#### [WHAT THE TASK REQUIRES]
In the news report, copy the passage starting at "WASHINGTON (NewsNation Now)" and ending at "impeach President Trump.", swapping "resolution" for "measure" each time it appears.

#### [TEXT BLOCK]

····················

WASHINGTON (NewsNation Now) — House lawmakers are reconvening at the Capitol Tuesday for the first time since last week’s riots and siege of the U.S. Capitol, to approve a resolution calling on Vice President Mike Pence to invoke the 25th Amendment to declare President Donald Trump unfit to serve.
The resolution is expected to pass the Democratic-controlled House. After that, House Speaker Nancy Pelosi said Pence will have 24 hours to respond but it is unlikely he will act. The House would then move swiftly to impeach President Trump.
Pence has given no indication he would act on the 25th Amendment and no member of the Cabinet has publicly called for Trump to be removed from office through the process.
The 25th Amendment says the vice president and a majority of principal officers of the executive departments “or of such other body as Congress” may by law provide a declaration to Congress that the president “is unable to discharge the powers and duties of his office.” At that point, the vice president would immediately assume the powers of acting president.
House Majority Leader Steny Hoyer said the House will consider impeachment on Wednesday, just one week before Democrat Joe Biden is set to be inaugurated. Democratic lawmakers in the House introduced a single charge of impeachment — “incitement of insurrection” — against Trump Monday.

····················

#### [DATASET EXTRACT]
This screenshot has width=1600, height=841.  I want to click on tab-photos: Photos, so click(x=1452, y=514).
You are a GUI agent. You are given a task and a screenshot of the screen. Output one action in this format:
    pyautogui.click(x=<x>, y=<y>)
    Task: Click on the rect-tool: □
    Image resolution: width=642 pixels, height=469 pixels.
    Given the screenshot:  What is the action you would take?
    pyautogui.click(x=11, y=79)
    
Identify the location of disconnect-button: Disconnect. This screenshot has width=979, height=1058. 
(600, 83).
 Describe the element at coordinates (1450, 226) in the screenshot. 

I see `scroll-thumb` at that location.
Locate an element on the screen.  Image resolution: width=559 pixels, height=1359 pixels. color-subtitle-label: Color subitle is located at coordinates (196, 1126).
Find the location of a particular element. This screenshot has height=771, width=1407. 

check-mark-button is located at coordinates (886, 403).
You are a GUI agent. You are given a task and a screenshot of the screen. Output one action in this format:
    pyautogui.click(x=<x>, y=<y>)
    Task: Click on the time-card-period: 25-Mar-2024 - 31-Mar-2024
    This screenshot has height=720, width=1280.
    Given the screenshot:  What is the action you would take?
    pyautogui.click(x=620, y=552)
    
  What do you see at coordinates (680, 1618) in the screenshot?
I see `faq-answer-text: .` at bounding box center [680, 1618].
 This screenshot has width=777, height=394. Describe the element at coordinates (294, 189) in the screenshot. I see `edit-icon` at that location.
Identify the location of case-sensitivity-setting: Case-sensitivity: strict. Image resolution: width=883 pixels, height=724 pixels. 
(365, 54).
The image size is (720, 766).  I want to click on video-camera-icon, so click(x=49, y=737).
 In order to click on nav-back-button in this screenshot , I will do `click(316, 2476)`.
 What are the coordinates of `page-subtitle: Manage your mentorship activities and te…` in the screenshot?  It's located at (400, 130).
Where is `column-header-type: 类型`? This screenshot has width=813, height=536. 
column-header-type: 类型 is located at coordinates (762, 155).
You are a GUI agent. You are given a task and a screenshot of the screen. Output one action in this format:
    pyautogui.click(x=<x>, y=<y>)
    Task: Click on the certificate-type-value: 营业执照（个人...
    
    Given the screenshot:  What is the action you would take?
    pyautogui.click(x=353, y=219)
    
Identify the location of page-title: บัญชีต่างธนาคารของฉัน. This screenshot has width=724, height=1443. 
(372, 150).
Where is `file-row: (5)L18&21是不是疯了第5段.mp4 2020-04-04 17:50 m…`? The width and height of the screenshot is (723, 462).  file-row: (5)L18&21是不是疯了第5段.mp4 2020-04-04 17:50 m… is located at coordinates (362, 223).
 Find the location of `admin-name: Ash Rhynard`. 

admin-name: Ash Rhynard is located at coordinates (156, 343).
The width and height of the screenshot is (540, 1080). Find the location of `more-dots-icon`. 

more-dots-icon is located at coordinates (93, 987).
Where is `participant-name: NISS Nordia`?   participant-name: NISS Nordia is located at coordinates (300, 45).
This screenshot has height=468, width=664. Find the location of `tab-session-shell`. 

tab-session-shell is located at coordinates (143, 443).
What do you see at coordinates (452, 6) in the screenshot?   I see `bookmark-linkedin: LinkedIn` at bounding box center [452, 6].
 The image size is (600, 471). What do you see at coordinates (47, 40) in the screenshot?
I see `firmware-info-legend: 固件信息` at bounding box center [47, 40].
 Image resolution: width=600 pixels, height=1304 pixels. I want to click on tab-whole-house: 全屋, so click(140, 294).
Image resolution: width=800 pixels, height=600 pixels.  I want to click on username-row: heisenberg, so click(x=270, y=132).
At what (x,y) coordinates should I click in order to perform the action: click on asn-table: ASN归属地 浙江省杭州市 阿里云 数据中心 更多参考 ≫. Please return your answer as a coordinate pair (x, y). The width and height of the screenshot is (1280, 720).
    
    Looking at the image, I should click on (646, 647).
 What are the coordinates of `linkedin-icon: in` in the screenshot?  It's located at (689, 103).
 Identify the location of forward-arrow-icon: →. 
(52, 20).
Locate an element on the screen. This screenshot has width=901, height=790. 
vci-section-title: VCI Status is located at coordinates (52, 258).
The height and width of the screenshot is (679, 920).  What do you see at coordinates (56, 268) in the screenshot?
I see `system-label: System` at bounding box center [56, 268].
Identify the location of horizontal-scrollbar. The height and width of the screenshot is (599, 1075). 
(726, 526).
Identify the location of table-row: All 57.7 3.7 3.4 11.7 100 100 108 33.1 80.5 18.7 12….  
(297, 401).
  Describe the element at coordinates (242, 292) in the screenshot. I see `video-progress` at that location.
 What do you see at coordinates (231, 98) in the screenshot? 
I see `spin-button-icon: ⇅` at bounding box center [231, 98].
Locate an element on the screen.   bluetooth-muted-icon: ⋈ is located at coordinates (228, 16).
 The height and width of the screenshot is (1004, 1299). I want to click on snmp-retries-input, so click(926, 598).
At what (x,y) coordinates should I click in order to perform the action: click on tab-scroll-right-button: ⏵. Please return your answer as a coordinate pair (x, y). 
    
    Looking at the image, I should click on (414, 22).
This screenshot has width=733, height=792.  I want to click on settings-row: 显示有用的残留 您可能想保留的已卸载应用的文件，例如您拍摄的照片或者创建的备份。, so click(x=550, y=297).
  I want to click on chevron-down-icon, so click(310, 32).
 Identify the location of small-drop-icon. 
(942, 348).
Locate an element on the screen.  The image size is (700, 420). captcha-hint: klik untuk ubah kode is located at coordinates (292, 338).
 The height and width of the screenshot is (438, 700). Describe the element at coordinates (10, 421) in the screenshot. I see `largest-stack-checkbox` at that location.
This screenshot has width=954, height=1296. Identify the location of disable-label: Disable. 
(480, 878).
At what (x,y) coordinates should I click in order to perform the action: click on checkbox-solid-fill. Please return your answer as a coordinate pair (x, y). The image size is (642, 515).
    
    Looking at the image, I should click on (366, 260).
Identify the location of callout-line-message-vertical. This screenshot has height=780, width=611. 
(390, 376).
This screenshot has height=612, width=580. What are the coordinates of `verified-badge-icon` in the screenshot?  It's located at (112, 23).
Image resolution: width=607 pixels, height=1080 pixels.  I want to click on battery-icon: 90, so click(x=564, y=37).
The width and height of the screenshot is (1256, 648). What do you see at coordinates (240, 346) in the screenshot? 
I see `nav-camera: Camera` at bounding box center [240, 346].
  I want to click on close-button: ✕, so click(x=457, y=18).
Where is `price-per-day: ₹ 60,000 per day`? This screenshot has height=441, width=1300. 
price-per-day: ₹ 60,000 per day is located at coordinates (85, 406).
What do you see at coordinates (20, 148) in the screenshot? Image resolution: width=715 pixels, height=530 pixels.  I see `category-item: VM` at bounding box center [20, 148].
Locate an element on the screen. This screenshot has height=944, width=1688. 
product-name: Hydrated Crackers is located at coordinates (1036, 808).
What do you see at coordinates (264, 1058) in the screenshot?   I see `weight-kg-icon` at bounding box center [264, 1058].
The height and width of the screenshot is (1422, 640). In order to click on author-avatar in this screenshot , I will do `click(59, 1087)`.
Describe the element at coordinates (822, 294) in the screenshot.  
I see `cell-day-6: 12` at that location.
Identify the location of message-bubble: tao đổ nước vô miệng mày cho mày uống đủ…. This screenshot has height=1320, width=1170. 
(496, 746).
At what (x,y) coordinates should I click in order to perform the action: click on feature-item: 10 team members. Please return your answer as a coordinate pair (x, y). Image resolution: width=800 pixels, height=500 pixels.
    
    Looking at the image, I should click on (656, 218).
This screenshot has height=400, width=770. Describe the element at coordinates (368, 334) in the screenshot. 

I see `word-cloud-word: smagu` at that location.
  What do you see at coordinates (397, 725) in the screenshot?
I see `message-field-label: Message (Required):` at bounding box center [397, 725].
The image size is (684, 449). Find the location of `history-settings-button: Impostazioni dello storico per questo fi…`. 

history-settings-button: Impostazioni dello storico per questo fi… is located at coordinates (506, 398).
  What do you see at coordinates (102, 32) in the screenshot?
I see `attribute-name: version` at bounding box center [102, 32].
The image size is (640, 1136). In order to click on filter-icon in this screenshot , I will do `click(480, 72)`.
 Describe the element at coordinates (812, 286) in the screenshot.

····················

#### [EXERCISE RESULT]
WASHINGTON (NewsNation Now) — House lawmakers are reconvening at the Capitol Tuesday for the first time since last week’s riots and siege of the U.S. Capitol, to approve a measure calling on Vice President Mike Pence to invoke the 25th Amendment to declare President Donald Trump unfit to serve.
The measure is expected to pass the Democratic-controlled House. After that, House Speaker Nancy Pelosi said Pence will have 24 hours to respond but it is unlikely he will act. The House would then move swiftly to impeach President Trump.